Doch nicht nur der Marktplatz wird eingenommen, sondern auch der Vorplatz der Bürgerschaft: Hier wird den politischen Forderungen nochmal mehr Ausdruck verliehen, und da gibt es so einige. Auf die Frage, was sich Betty und Pepa von der Bremer Politik wünschen, sagt Betty das, was wir alle denken und wollen: “Das Ende des Patriarchats”. Man darf ja wohl träumen. Nichtsdestotrotz haben die beiden mehrere Wünsche geäußert, die von der Bremer Politik auf jeden Fall umgesetzt werden können:
- mehr Einsatz und Sichtbarkeit der Istanbul-Konvention
- deutliche Veränderung und Verbesserung der Arbeitsbedingungen von Frauen
- mehr Frauenhausplätze und die gesicherte Finanzierung von Frauenhäusern
- eine gesicherte Finanzierung von effektiven Konzepten zum Schutz vor Gewalt für Frauen
- mehr Sichtbarkeit von Frauen im Alter
- mehr Sichtbarkeit von Frauen mit Behinderung
- mehr Sichtbarkeit von Frauen aus unterschiedlichen Lebensfeldern, mit unterschiedlichen Nationalitäten, Lebensbedingungen und Gesundheitszuständen
- mehr Zugänge für die Hälfte der Gesellschaft (Frauen!)
Du bist wichtig und machst einen Unterschied
Wenn du auch hinter diesen Forderungen stehst, wird es höchste Zeit, dich der Enough!-Bewegung anzuschließen – egal, ob Bremen, Berlin oder sonst wo! Hier kannst du herausfinden, ob es bei dir in der Nähe eine Regionalgruppe gibt. Wenn nicht, kannst du hier selbst eine Gruppe gründen! In Bremen beginnt jetzt die heiße Phase, in der die Vorbereitungen auf Hochtouren laufen. Jetzt geht es darum, die Aufmerksamkeit von allen Menschen zu bekommen. Dabei helfen Aktionen wie Flyer verteilen, Plakate gestalten, Sticker kleben und mit Freund*innen, Nachbar*innnen, Omas, Müttern, Töchtern, aber auch Opas, Vätern und Söhnen aus allen Stadtteilen und Lebensfeldern sprechen. Das nächste Planungstreffen der Regionalgruppe Bremen ist am Donnerstag, den 19.02. und findet von 18-19:30 Uhr in der Materburg 7A statt.
Jede Hilfe ist wichtig, denn die Mitarbeit läuft auf freiwilliger Basis. Betty und Pepa agieren aus tiefstem Engagement und einer Haltung heraus. Sie und tausend andere Frauen haben einen gemeinsamen Antrieb und das ist der Wunsch nach Veränderung.

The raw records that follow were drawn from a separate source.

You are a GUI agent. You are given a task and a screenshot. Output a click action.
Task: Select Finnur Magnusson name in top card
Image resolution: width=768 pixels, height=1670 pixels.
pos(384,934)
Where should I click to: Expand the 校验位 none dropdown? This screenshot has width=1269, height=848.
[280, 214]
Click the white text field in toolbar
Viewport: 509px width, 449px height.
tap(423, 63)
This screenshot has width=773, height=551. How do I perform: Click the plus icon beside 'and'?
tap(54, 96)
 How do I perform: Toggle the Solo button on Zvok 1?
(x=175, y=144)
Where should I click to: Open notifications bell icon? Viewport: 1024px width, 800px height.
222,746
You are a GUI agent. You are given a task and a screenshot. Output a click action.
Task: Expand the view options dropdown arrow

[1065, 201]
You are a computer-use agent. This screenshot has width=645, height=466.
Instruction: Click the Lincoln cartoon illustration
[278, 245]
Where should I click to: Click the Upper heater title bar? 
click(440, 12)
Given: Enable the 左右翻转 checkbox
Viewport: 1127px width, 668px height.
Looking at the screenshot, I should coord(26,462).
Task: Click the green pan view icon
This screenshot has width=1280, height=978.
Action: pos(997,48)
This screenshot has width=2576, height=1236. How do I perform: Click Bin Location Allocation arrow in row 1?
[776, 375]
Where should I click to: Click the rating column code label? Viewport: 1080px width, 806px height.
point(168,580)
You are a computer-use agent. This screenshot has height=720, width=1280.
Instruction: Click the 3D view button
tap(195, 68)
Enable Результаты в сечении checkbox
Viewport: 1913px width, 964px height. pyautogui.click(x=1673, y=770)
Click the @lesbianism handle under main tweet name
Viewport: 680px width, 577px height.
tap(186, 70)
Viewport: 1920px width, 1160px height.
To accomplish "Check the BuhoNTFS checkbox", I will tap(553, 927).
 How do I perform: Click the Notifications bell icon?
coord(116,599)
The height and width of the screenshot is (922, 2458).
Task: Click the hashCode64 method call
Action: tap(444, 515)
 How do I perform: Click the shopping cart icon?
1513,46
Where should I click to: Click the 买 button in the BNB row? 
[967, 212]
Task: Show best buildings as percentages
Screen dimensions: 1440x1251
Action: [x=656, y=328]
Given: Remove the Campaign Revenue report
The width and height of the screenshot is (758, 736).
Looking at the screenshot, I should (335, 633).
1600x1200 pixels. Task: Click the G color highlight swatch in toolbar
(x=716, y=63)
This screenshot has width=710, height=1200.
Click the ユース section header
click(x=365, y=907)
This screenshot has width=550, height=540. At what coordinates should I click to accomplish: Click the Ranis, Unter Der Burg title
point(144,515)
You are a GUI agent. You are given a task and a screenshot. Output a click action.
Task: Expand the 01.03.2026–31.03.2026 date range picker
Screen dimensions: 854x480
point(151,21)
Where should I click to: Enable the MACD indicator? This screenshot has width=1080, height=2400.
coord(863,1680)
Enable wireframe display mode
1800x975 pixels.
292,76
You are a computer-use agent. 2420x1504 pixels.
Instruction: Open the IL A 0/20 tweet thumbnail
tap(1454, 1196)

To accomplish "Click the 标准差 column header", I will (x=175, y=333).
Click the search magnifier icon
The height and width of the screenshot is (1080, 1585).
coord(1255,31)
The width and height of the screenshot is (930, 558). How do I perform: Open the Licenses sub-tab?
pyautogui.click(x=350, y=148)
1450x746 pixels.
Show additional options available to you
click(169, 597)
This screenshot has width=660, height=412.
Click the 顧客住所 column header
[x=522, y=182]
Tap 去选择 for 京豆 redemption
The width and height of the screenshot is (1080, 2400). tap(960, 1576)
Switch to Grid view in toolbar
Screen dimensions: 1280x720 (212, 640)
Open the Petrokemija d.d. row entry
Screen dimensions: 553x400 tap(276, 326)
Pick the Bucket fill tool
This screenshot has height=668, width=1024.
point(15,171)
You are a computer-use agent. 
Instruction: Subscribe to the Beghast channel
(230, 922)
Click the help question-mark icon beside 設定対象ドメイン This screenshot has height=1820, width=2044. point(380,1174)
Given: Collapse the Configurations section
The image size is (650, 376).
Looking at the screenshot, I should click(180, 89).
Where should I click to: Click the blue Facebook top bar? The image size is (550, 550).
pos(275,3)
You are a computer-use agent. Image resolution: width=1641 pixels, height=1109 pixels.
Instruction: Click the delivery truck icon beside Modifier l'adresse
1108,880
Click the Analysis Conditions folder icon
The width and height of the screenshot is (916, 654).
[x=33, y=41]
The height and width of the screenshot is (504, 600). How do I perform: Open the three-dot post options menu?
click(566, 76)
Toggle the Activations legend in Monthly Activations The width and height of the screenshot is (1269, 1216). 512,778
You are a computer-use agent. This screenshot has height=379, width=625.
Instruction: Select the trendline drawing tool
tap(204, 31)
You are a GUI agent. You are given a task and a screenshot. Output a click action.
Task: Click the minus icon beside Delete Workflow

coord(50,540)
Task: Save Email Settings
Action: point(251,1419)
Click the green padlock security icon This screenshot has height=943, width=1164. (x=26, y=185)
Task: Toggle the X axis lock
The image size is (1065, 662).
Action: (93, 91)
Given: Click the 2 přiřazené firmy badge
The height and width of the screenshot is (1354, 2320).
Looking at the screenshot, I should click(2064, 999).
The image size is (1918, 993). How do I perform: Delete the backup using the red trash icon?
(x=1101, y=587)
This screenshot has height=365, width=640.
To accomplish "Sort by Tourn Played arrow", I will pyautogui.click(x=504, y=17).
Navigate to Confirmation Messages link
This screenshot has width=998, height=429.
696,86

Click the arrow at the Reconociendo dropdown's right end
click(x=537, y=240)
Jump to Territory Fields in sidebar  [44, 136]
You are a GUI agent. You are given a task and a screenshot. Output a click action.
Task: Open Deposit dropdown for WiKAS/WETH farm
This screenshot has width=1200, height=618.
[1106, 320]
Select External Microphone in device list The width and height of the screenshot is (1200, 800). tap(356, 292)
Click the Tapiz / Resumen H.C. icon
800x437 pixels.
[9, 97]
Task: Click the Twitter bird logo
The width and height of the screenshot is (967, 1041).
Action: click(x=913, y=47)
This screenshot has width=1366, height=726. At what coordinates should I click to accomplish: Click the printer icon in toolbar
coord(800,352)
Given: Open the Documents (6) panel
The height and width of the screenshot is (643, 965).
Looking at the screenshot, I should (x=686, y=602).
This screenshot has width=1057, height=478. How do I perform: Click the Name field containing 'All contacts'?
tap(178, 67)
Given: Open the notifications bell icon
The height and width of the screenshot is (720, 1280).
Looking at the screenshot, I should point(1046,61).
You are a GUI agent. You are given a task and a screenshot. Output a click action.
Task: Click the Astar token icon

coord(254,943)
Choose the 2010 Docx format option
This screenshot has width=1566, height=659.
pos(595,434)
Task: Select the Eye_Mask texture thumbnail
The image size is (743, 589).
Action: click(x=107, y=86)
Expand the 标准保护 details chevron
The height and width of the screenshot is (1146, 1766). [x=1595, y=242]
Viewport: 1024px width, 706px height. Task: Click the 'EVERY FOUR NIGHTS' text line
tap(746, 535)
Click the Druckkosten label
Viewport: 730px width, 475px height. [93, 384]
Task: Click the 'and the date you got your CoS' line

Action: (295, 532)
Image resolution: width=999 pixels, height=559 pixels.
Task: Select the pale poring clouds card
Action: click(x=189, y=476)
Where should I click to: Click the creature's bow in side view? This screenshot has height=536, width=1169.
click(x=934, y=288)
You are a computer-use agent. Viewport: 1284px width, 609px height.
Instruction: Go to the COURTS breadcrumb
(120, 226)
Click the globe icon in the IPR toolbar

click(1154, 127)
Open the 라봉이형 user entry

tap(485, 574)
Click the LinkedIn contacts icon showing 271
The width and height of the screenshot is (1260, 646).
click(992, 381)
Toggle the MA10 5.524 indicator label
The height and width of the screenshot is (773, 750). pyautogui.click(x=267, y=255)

Also mach mit, werde laut oder auch leise – sei dabei! Und wenn du das Gefühl hast, nicht alleine sein zu wollen, kannst du dich an die Kampagne wenden.
Sei Teil der Bewegung, denn je mehr, desto lauter!
„Nur gemeinsam verwandeln sich Wut und Verzweiflung in Zusammengehörigkeit und Stärke. Nur gemeinsam wird Müdigkeit zur Ermutigung und Vielfalt zu kollektiver Power.“ – Statement von Enough!